Directions for this task
Revise the material below by replacing "How do I perform" with "How can I do" and keeping everything else the same. Leave the pictures out of your answer.

Entries for locating text and elements
++++

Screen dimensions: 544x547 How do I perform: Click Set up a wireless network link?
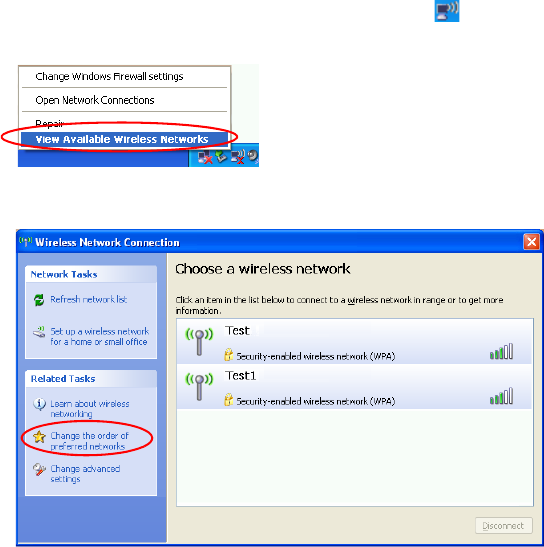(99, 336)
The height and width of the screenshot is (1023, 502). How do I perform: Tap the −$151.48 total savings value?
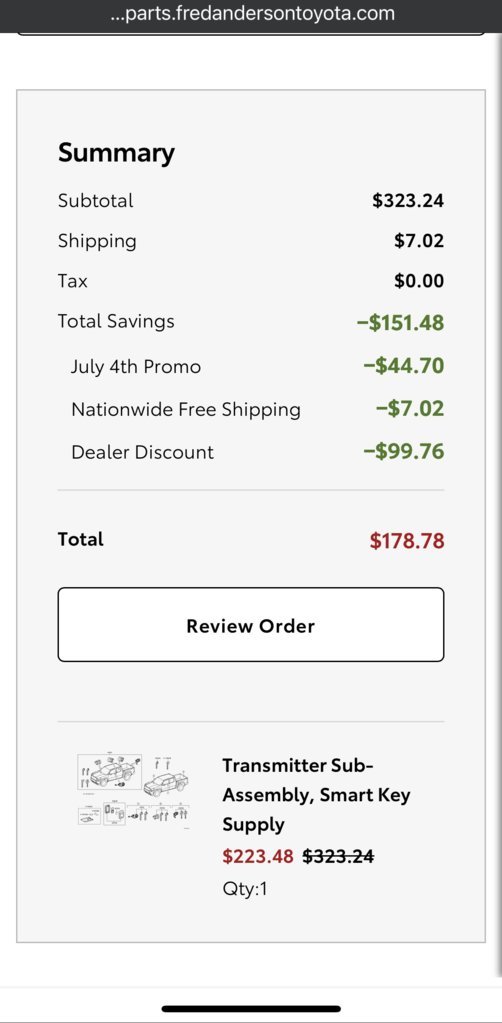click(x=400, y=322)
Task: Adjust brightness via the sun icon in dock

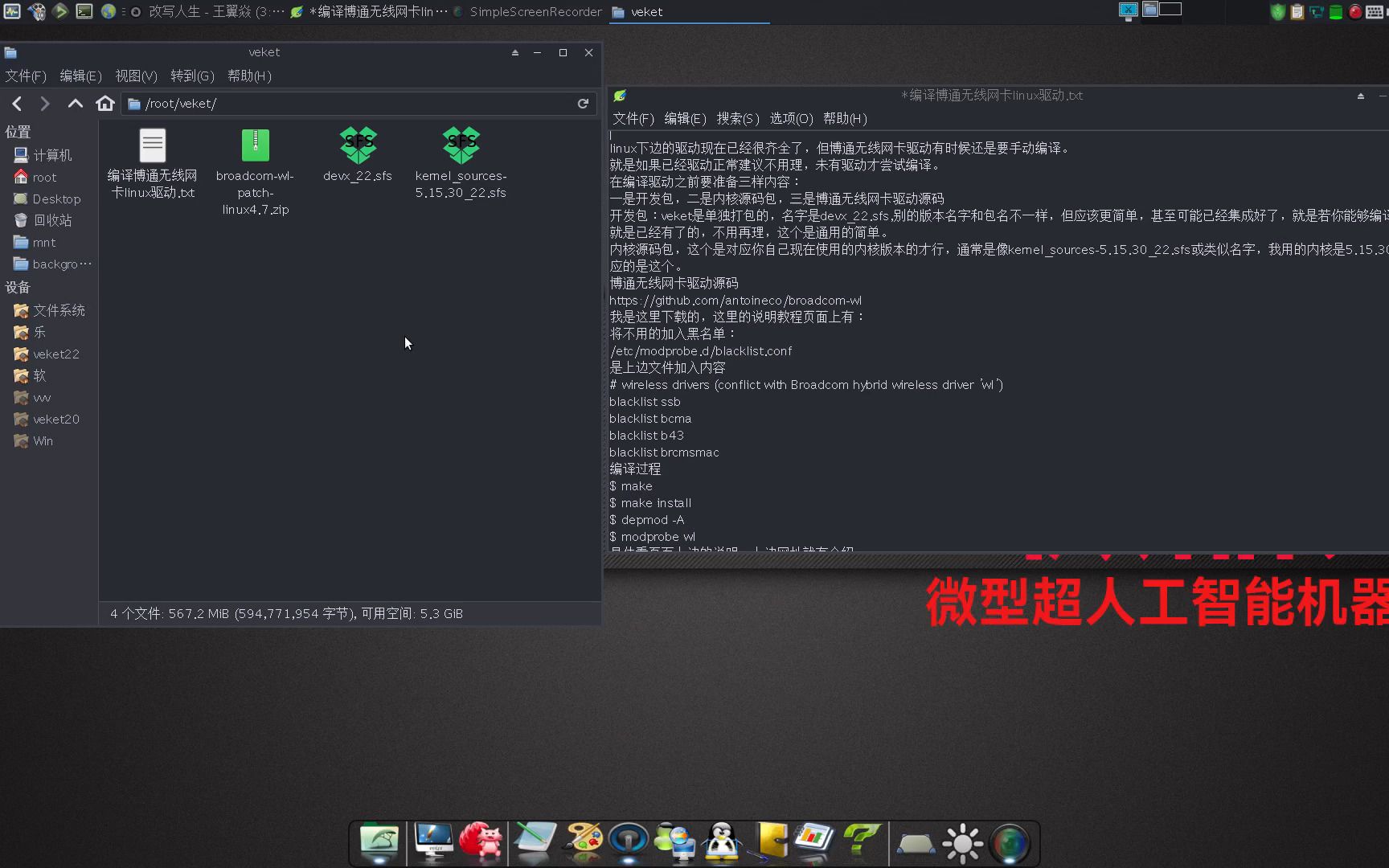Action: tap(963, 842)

++++

Correct response
Screen dimensions: 544x547 How can I do: Click Set up a wireless network link?
(99, 336)
The height and width of the screenshot is (1023, 502). How can I do: Tap the −$151.48 total savings value?
click(x=400, y=322)
Task: Adjust brightness via the sun icon in dock

Action: tap(963, 842)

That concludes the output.